■ **Material for the task**
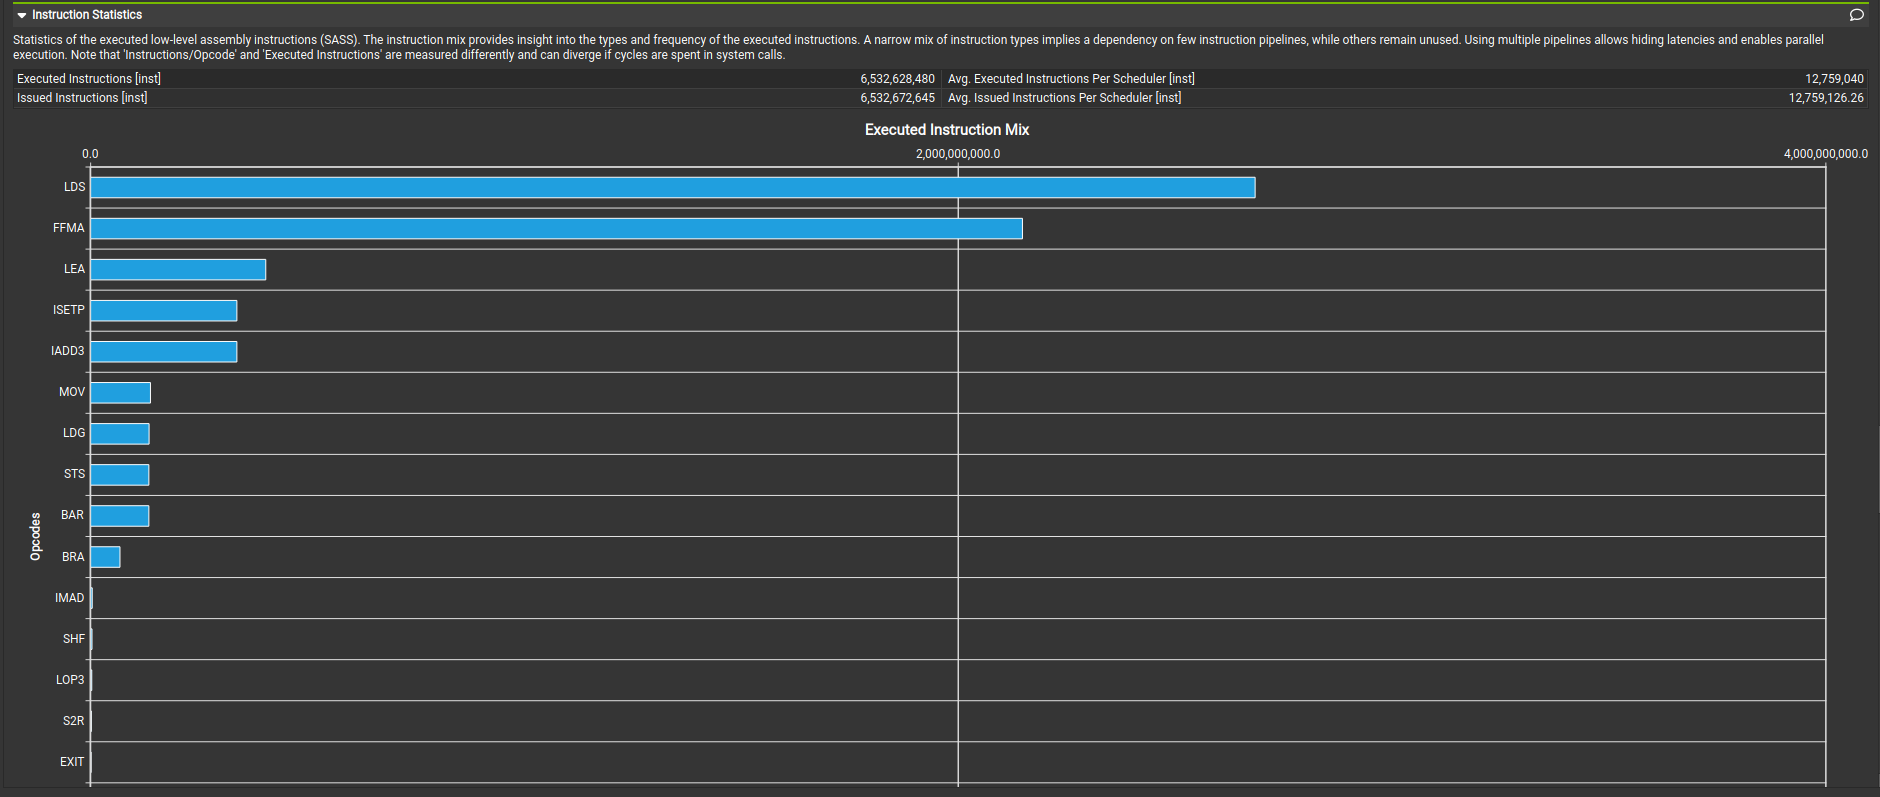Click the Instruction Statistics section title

---

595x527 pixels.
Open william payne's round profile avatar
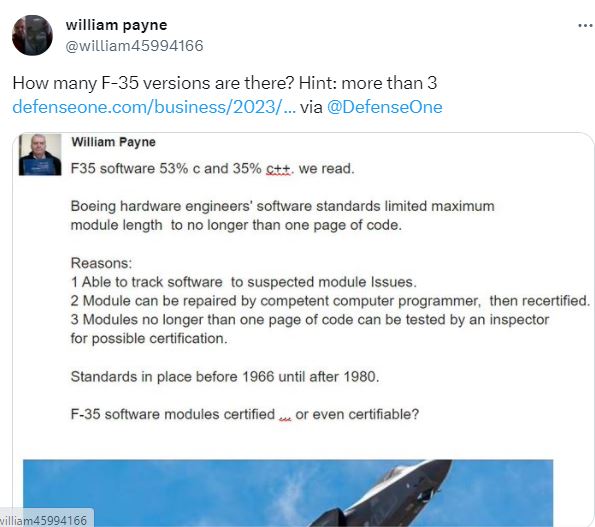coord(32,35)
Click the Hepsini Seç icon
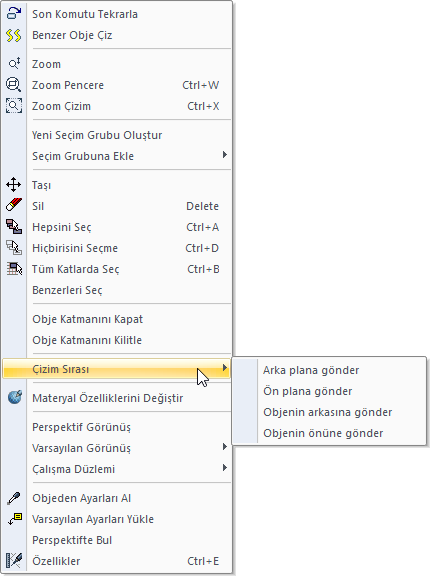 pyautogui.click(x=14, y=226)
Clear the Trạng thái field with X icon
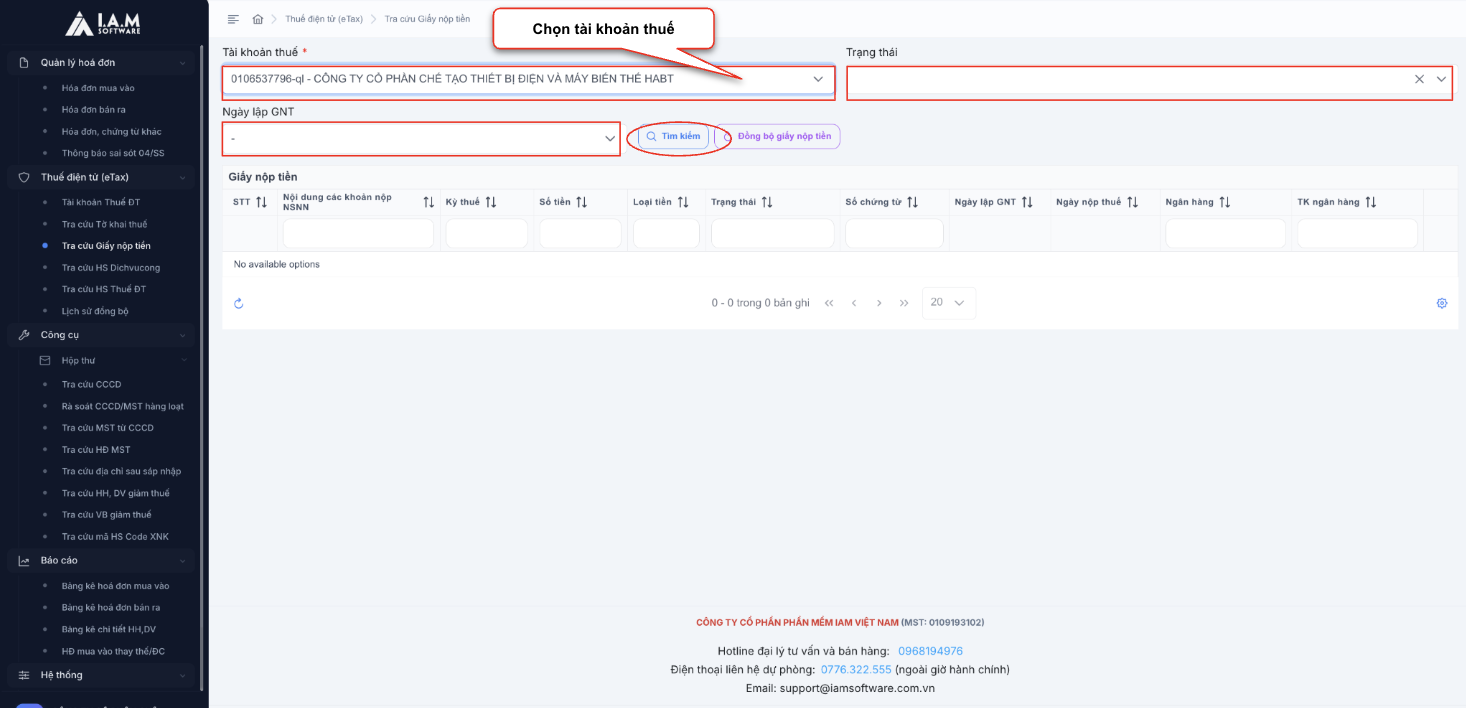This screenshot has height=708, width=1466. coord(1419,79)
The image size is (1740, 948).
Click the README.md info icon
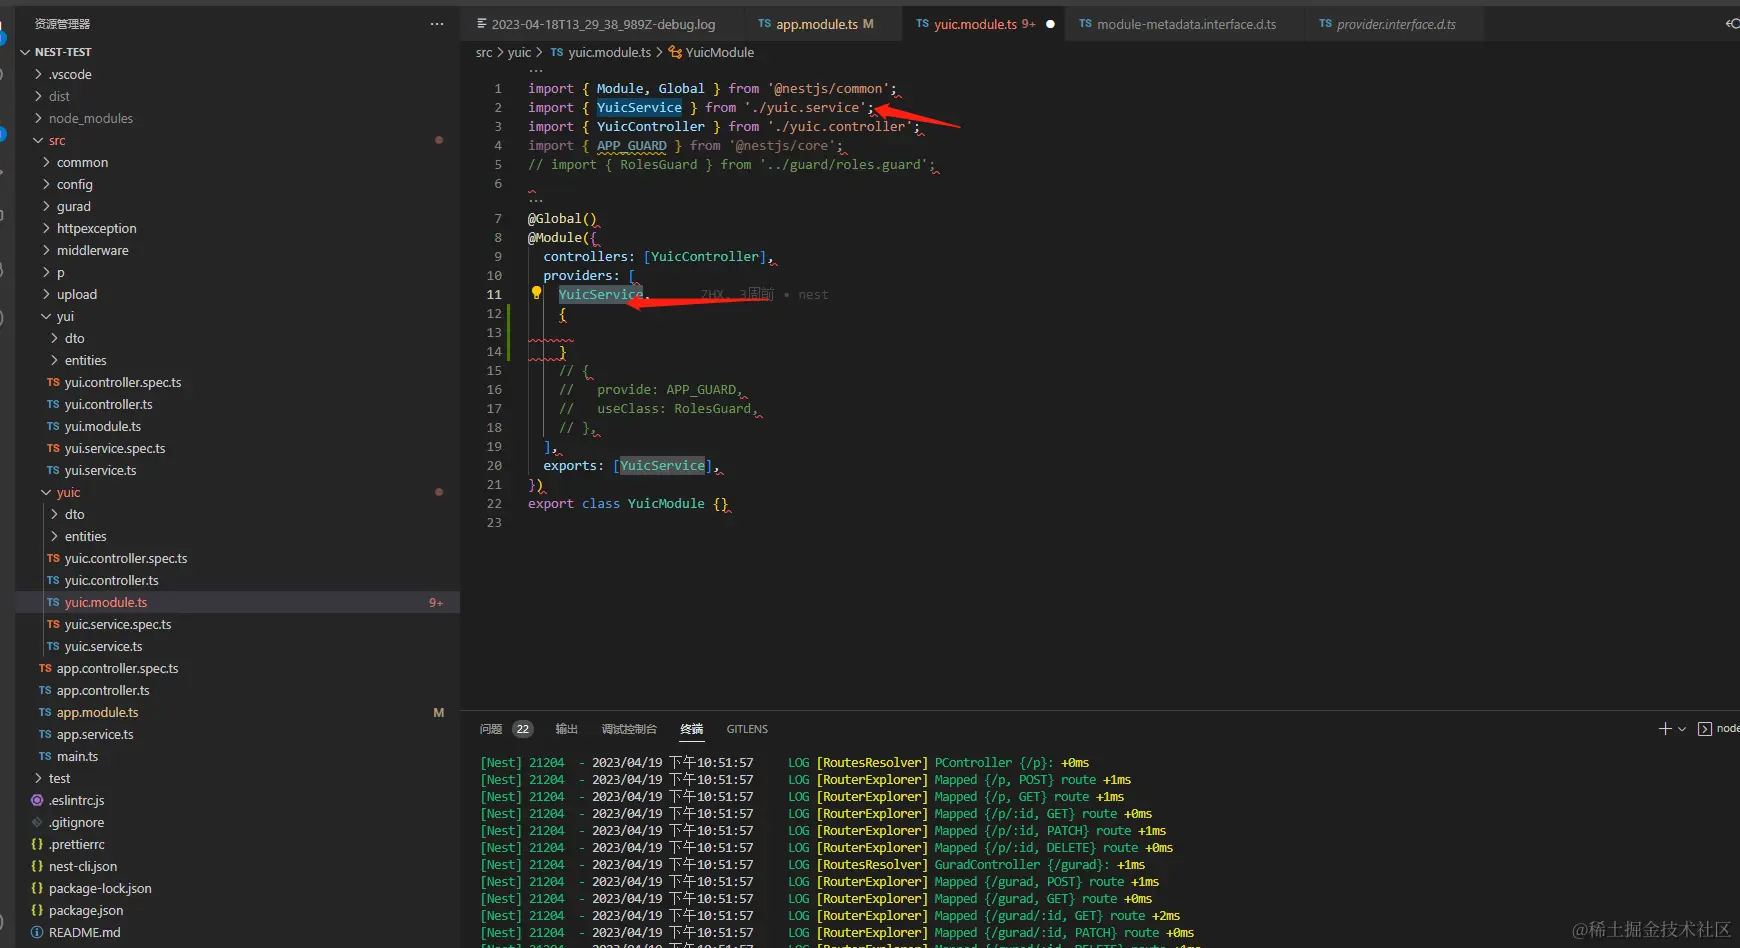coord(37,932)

==

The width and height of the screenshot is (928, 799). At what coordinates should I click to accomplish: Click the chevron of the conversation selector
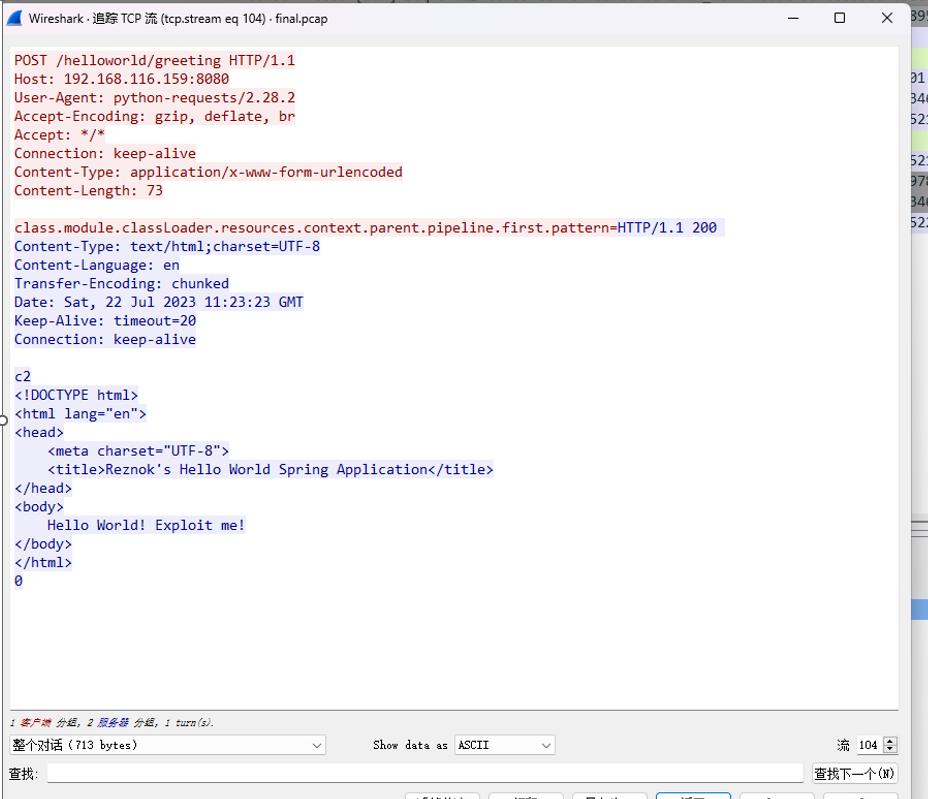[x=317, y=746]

■ **Required work**
Update the data from the line containing "The image size is (1740, 948)." through the line containing "coord(37,932)", inclusive, replacing "info icon" with "details icon" and leaving everything else unchanged. Reproduce only those lines, and omit the pictures.

■ **Finished exercise**
The image size is (1740, 948).
Click the README.md details icon
coord(37,932)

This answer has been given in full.